━━ Dataset content ━━
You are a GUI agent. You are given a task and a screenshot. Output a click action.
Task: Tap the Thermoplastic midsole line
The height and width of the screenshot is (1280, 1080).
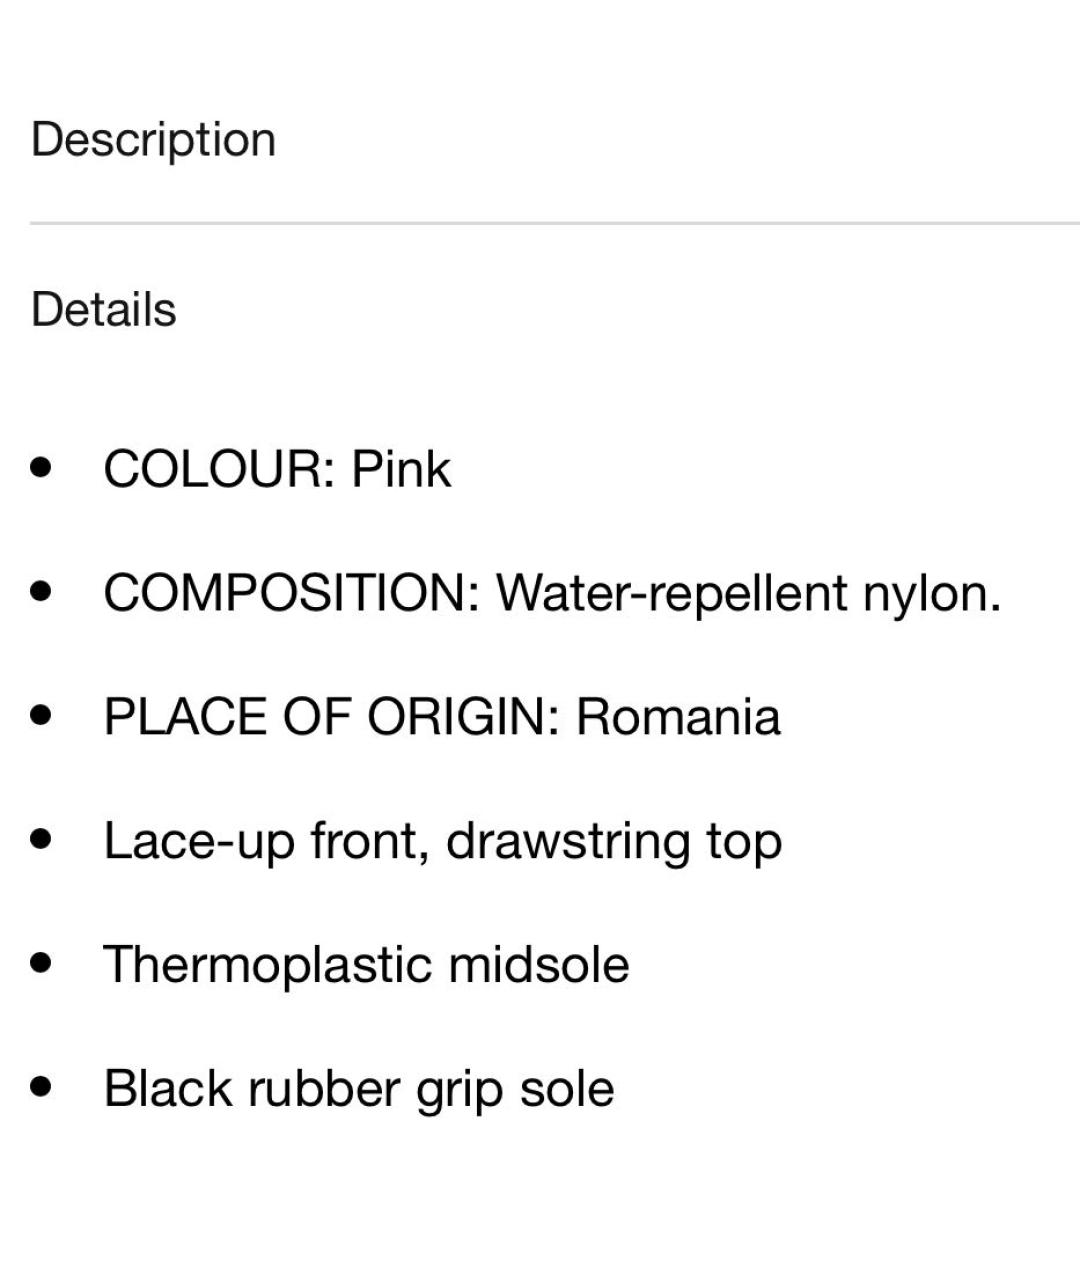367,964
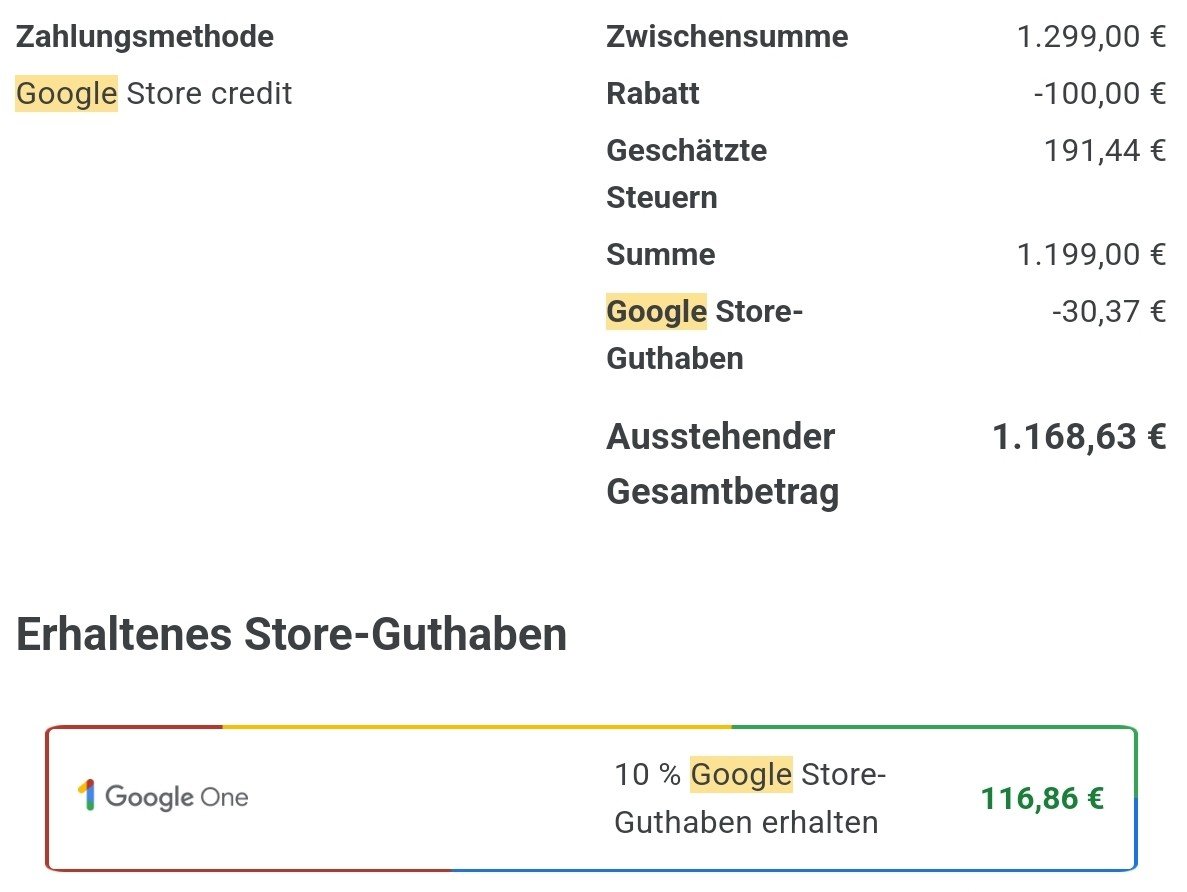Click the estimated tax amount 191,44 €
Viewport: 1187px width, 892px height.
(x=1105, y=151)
━━━
- **What is required**:
Repeat the data exactly as given. Keep every picture out of the copy.

- **Solution**:
You are a GUI agent. You are given a task and a screenshot. Output a click action.
Task: Tap the Thermoplastic midsole line
The height and width of the screenshot is (1280, 1080).
367,964
Click the estimated tax amount 191,44 €
Viewport: 1187px width, 892px height.
(x=1105, y=151)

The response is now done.